[Start of PROVIDED RECORDS]

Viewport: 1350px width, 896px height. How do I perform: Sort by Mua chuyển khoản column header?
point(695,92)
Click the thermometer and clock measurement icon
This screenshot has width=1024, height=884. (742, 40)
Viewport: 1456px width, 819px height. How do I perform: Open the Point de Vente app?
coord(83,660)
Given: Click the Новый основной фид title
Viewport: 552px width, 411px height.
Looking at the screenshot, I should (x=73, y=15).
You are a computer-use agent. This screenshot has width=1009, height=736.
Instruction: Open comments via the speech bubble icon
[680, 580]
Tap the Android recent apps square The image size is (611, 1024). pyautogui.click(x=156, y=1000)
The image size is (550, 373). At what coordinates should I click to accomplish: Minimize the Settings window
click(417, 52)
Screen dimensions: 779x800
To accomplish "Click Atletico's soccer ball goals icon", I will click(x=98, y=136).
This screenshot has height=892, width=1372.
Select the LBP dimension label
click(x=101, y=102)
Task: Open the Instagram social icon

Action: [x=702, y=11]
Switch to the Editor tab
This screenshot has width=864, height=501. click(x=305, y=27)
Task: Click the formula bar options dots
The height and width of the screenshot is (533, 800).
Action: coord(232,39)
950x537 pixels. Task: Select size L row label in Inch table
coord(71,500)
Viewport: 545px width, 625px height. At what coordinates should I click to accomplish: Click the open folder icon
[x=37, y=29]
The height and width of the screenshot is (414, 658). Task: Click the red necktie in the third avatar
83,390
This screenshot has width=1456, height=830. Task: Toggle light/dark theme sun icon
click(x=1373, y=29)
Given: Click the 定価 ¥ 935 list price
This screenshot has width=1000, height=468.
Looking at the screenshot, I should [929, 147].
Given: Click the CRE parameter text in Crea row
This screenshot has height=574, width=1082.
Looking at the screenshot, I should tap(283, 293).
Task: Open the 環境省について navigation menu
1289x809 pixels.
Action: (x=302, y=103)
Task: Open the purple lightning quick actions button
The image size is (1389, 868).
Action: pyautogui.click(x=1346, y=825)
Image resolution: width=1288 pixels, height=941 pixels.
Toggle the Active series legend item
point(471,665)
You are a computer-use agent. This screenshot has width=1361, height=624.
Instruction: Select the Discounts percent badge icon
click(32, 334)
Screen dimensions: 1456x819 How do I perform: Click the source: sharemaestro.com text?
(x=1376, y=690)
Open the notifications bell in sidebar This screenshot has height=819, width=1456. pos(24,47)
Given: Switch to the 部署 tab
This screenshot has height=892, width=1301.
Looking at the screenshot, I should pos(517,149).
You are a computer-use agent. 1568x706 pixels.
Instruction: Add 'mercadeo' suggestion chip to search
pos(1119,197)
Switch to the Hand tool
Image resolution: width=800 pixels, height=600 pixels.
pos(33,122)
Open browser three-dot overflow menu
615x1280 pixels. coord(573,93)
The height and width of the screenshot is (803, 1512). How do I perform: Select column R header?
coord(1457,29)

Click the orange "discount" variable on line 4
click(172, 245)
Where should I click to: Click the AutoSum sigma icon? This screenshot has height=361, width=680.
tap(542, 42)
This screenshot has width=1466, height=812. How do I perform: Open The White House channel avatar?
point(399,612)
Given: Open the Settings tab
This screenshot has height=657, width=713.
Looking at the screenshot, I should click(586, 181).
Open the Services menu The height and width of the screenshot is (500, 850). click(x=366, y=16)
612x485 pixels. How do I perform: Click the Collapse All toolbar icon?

[End of PROVIDED RECORDS]

PROBLEM TO WORK ON >> Copy out every one of the rows above word for word, with no changes.

OUTPUT OF THE TASK >>
Viewport: 1350px width, 896px height. How do I perform: Sort by Mua chuyển khoản column header?
point(695,92)
Click the thermometer and clock measurement icon
This screenshot has width=1024, height=884. (742, 40)
Viewport: 1456px width, 819px height. How do I perform: Open the Point de Vente app?
coord(83,660)
Given: Click the Новый основной фид title
Viewport: 552px width, 411px height.
Looking at the screenshot, I should (x=73, y=15).
You are a computer-use agent. This screenshot has width=1009, height=736.
Instruction: Open comments via the speech bubble icon
[680, 580]
Tap the Android recent apps square The image size is (611, 1024). pyautogui.click(x=156, y=1000)
The image size is (550, 373). At what coordinates should I click to accomplish: Minimize the Settings window
click(417, 52)
Screen dimensions: 779x800
To accomplish "Click Atletico's soccer ball goals icon", I will click(x=98, y=136).
This screenshot has height=892, width=1372.
Select the LBP dimension label
click(x=101, y=102)
Task: Open the Instagram social icon

Action: [x=702, y=11]
Switch to the Editor tab
This screenshot has width=864, height=501. click(x=305, y=27)
Task: Click the formula bar options dots
The height and width of the screenshot is (533, 800).
Action: coord(232,39)
950x537 pixels. Task: Select size L row label in Inch table
coord(71,500)
Viewport: 545px width, 625px height. At what coordinates should I click to accomplish: Click the open folder icon
[x=37, y=29]
The height and width of the screenshot is (414, 658). Task: Click the red necktie in the third avatar
83,390
This screenshot has width=1456, height=830. Task: Toggle light/dark theme sun icon
click(x=1373, y=29)
Given: Click the 定価 ¥ 935 list price
This screenshot has width=1000, height=468.
Looking at the screenshot, I should [929, 147].
Given: Click the CRE parameter text in Crea row
This screenshot has height=574, width=1082.
Looking at the screenshot, I should tap(283, 293).
Task: Open the 環境省について navigation menu
1289x809 pixels.
Action: (x=302, y=103)
Task: Open the purple lightning quick actions button
The image size is (1389, 868).
Action: pyautogui.click(x=1346, y=825)
Image resolution: width=1288 pixels, height=941 pixels.
Toggle the Active series legend item
point(471,665)
You are a computer-use agent. This screenshot has width=1361, height=624.
Instruction: Select the Discounts percent badge icon
click(32, 334)
Screen dimensions: 1456x819 How do I perform: Click the source: sharemaestro.com text?
(x=1376, y=690)
Open the notifications bell in sidebar This screenshot has height=819, width=1456. pos(24,47)
Given: Switch to the 部署 tab
This screenshot has height=892, width=1301.
Looking at the screenshot, I should pos(517,149).
You are a computer-use agent. 1568x706 pixels.
Instruction: Add 'mercadeo' suggestion chip to search
pos(1119,197)
Switch to the Hand tool
Image resolution: width=800 pixels, height=600 pixels.
pos(33,122)
Open browser three-dot overflow menu
615x1280 pixels. coord(573,93)
The height and width of the screenshot is (803, 1512). How do I perform: Select column R header?
coord(1457,29)

Click the orange "discount" variable on line 4
click(172, 245)
Where should I click to: Click the AutoSum sigma icon? This screenshot has height=361, width=680.
tap(542, 42)
This screenshot has width=1466, height=812. How do I perform: Open The White House channel avatar?
point(399,612)
Given: Open the Settings tab
This screenshot has height=657, width=713.
Looking at the screenshot, I should click(586, 181).
Open the Services menu The height and width of the screenshot is (500, 850). click(x=366, y=16)
612x485 pixels. How do I perform: Click the Collapse All toolbar icon?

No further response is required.